FRAGMENTO |

Ese barrio ve Teruel amurallado en las alturas y es mirado en su depresión, modesto, desde allí. Subir y bajar esos desniveles no se hace todos los días porque cansa. Hasta que en el año 2011 el alcalde Blasco inaugura el ascensor Atalaya de la empresa Otis que salva el desnivel de 40 metros que separa la ciudad vieja del arrabal. ¿Por qué hemos ido allí abajo?

Porque en España es todo al revés. Lo verde, lo alpino, está en el fondo bañado por los ríos y los cadáveres valientes del Ejército Republicano, y lo que parecen las alturas, es en realidad un llano inmenso, seco, sin las escamas de la vega, sin entrañas. Entonces este ascensor flamante, no tan gallardo como los campanarios de las torres mudéjares, es una caricia que le hace lo bajo a lo alto, diciéndole “yo soy el rascacielos más profundo”. Y así es desde 2011, cuando también floreció en lo más bajo de la ciudad, el Museo al Aire Libre, una iniciativa de los grafiteros y muralistas de la ciudad en la que participó también alguna estrella internacional del arte callejero, como el mexicano Beiruz. Pero los más logrados son los de Hugo Casanova, gran artista local, que ha realizado para la intervención de grafiti su “Homenaje a los Mayores”. Son caras arrugadas por la lucha y el esfuerzo de sobrevivir durante años a mil lances de una vida dura y a veces cruel. Son caras de la dignidad de los pobres. Y de entre  ellos, los que han sobrevivido.

INSTRUCCIONES DE TRABAJO |
(a) Enumera todas las personas que el fragmento sobre Teruel menciona por su nombre.
(b) Según el fragmento sobre Teruel, ¿por qué no se suben y bajan todos los días los desniveles entre el barrio y la ciudad? Respóndelo en una o dos frases.

DATOS DISPONIBLES |
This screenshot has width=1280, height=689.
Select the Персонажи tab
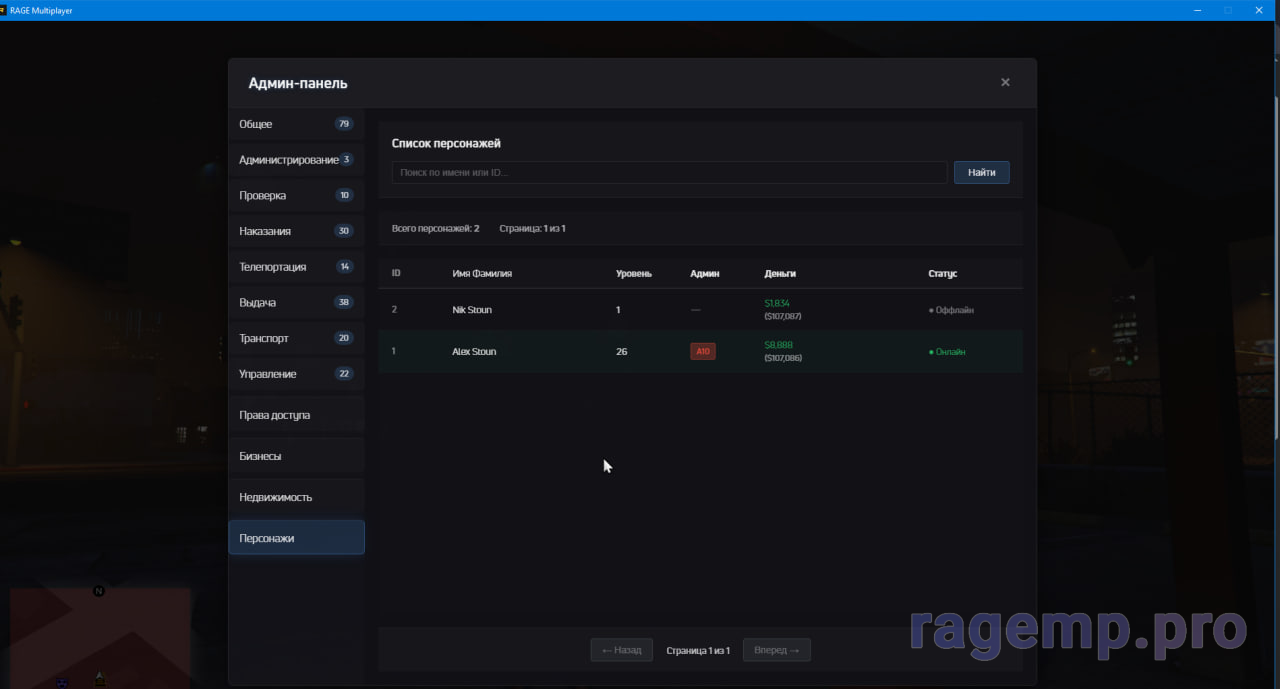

RESPUESTAS POR TAREA |
(a) El alcalde Blasco, el mexicano Beiruz y Hugo Casanova.

(b) Porque cansa. El barrio está en una depresión, y un desnivel de 40 metros lo separa de la ciudad vieja amurallada en las alturas.